MEMORANDUM OPINION REGARDING COMPLAINT TO DETERMINE VALIDITY OF LIENS AND FOR TURNOVER OF FUNDS

ARTHUR J. SPECTOR, Bankruptcy Judge.

This matter is before the Court after trial for determination of whether the Farmers Home Administration (FmHA or defendant herein) retains a perfected security interest in proceeds from the debtors’ 1984 potato crop. The following constitutes the Court’s findings of fact and conclusions of law pursuant to Bankruptcy Rule 7052.

The facts are as follows. The plaintiffs are farmers. In order to obtain operating funds for their business, they obtained *904 loans from the FmHA; in return, they granted FmHA a second mortgage on their land and a security interest in their potato crop and the proceeds therefrom. When the debtors filed their petition for relief under Chapter 11 on December 27, 1983, they owed the defendant approximately $220,000.' At that time, there were no crops growing on land covered by the security agreements, since those crops had already been harvested. In early 1984 the debtor received checks from the sale of their 1983 crops which were made out jointly to themselves and the FmHA. The plaintiffs wished to use this money to plant the 1984 crop. Pursuant to negotiations between the parties, on April 10, 1984, the parties established a “supervised account” wherein the proceeds, in the amount of $17,605.57, were deposited with the State Bank of Standish. As part of the agreement, the debtors were to obtain court authority to grant the defendant a security interest in the 1984 potato crop. 1 The purpose of the supervised account was to allow the debtors to use the proceeds of the 1983 potato crop to pay the expenses of operating the farm, including planting the 1984 crop, while at the same time enabling the FmHA to monitor the uses to which the debtors applied the money. The usual arrangement was that the debtors would present their bills to the FmHA along with a check made out to Mr.
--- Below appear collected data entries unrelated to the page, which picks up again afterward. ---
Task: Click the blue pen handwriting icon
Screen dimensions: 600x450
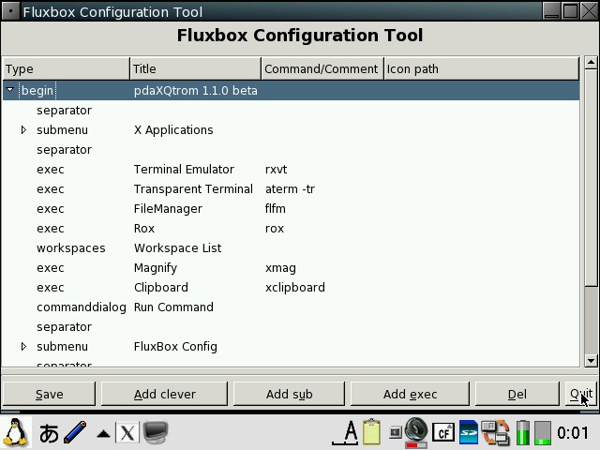Action: pos(75,432)
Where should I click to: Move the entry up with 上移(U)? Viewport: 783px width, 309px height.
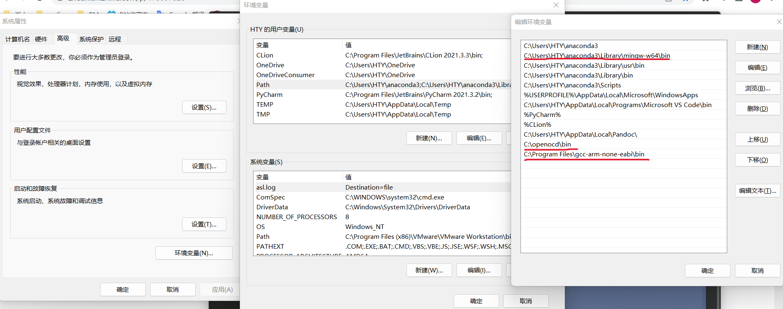(x=757, y=140)
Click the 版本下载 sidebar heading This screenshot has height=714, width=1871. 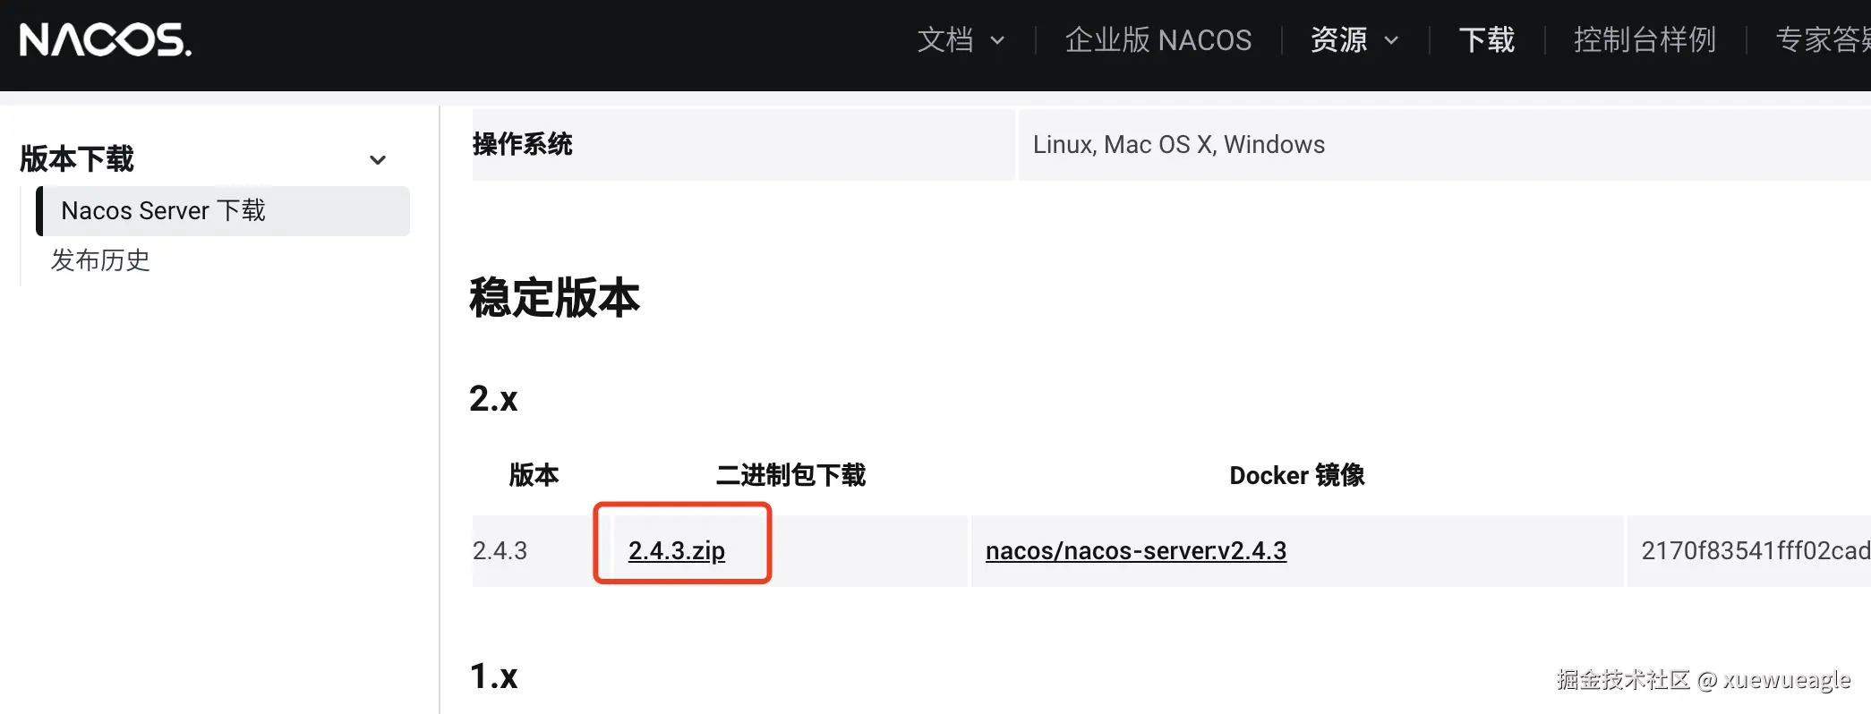tap(77, 159)
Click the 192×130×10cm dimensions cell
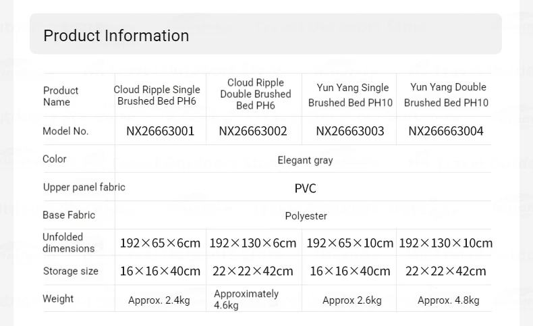Screen dimensions: 533x326 pyautogui.click(x=446, y=243)
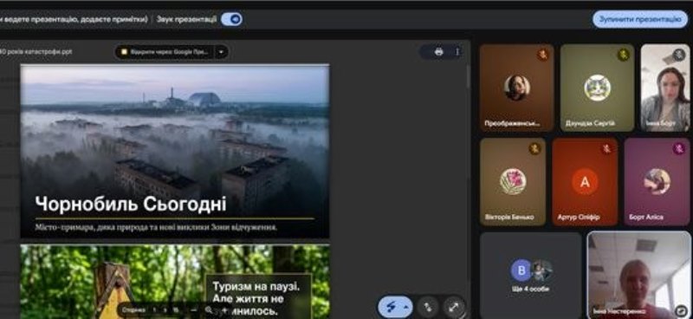This screenshot has height=319, width=693.
Task: Click the Зупинити презентацію button
Action: (x=640, y=19)
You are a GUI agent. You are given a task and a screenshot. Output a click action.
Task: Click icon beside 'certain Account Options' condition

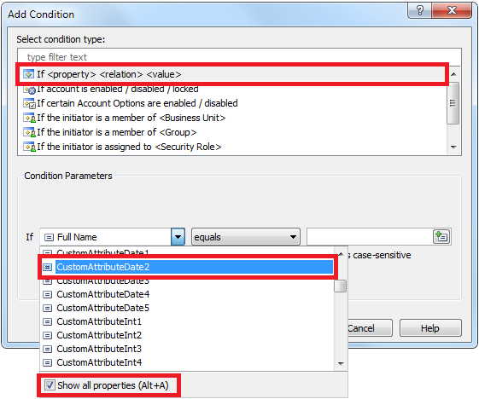click(x=30, y=103)
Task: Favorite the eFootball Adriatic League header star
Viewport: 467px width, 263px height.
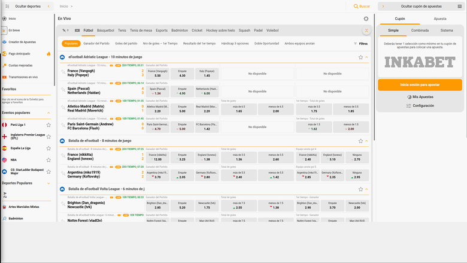Action: [x=360, y=57]
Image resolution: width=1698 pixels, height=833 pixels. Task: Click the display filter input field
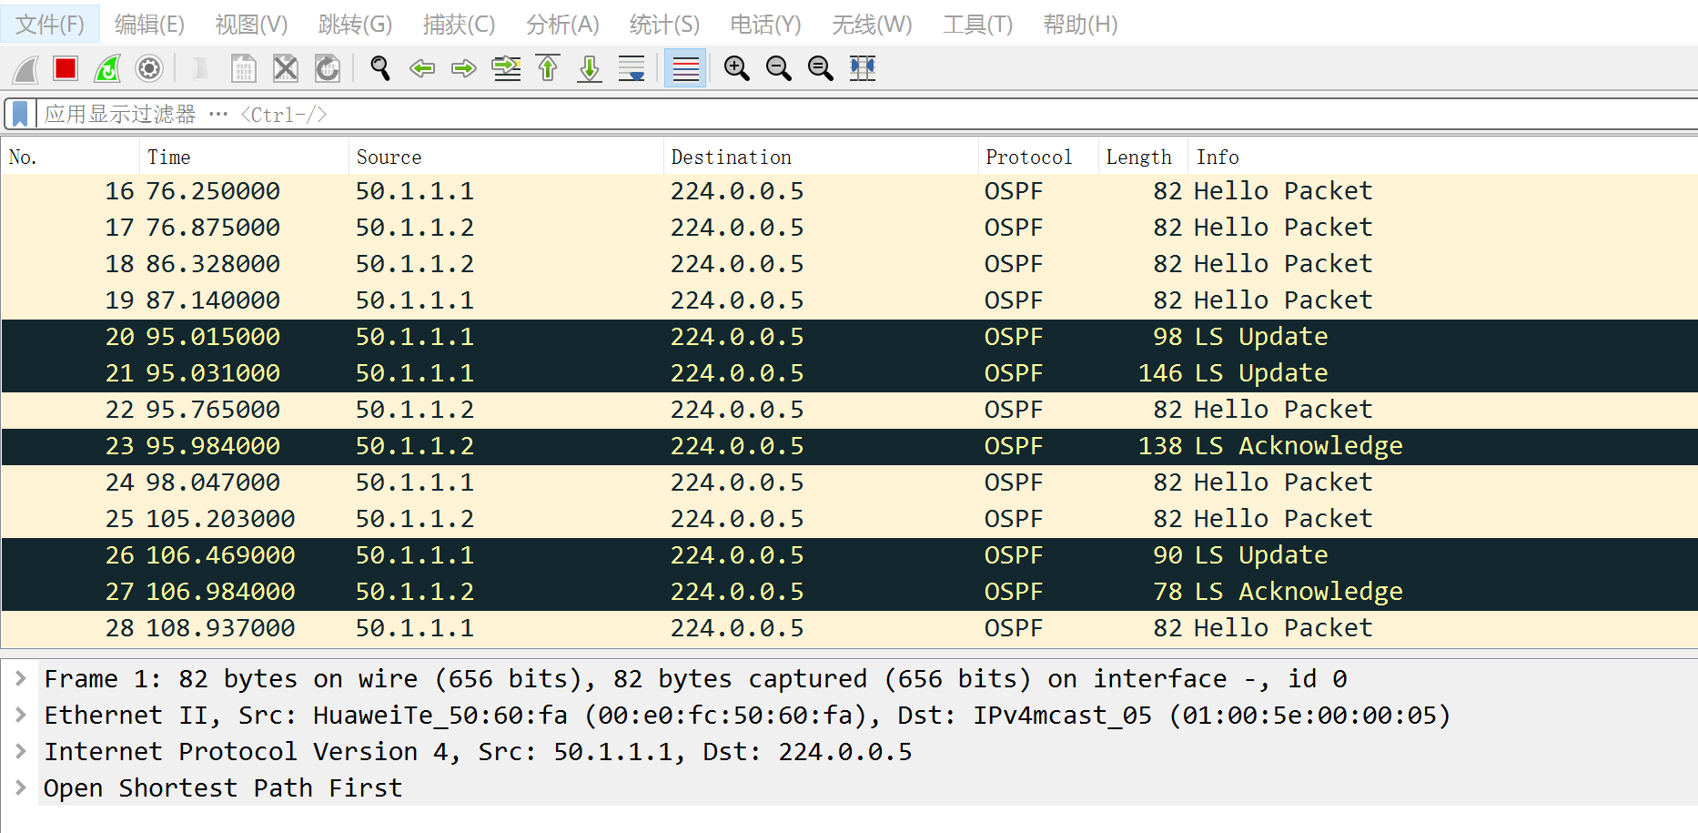pyautogui.click(x=819, y=114)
Hugo (the Hugos held the checkbook for the supervised account); an agent for the defendant would sign the check; the Hugos would deposit that check in their personal deposit account, maintained at the Farmers & Merchants State Bank of Hale; and they would pay their bills with checks drawn on the latter account. 2 This account was not a segregated account wherein the debtors deposited only the money received from the FmHA; instead, this was a general account into which any other income received, such as wages earned by Lori Hugo, was deposited.

Between the time the supervised account was opened in April of 1984, and the end of July, 1984, the entire balance was disbursed to the Hugos for various purposes, such as fertilizer, chemicals, seed, diesel fuel, freight costs, and authorized general living expenses. After the harvest of the 1984 potato crop the debtors received checks from purchasers made out jointly to the FmHA and the debtors. When the debtors presented these checks to the defendant, it refused to endorse them and turn over the proceeds. That refusal led to this suit. 3

DISCUSSION

In an earlier opinion, In re Hugo, 50 B.R. 963 (Bankr.E.D.Mich.1985), we held that although the defendant had failed to obtain Court approval of the agreement to grant a security agreement in the 1984 crops, this did not necessarily invalidate the defendant’s lien. We noted that under Michigan law the apparently valid security interest in the debtors’ 1983 crop could extend to the proceeds of the 1984 crops. Our analysis then was that since the proceeds of the 1983 crop might have been used to produce the 1984 crop, the proceeds of that crop might in fact be attributable to proceeds of the 1983 crop in which the defendant held an enforceable security interest. However, we could not tell from the record available *905 at that time (the case then being before us on a motion for judgment on the pleadings) whether the 1984 crop could be traced to the 1983 proceeds. Id. at 968. Accordingly, the matter was set for trial to determine the extent to which the proceeds of the 1983 crop were used to produce the 1984 crop and the proceeds thereof.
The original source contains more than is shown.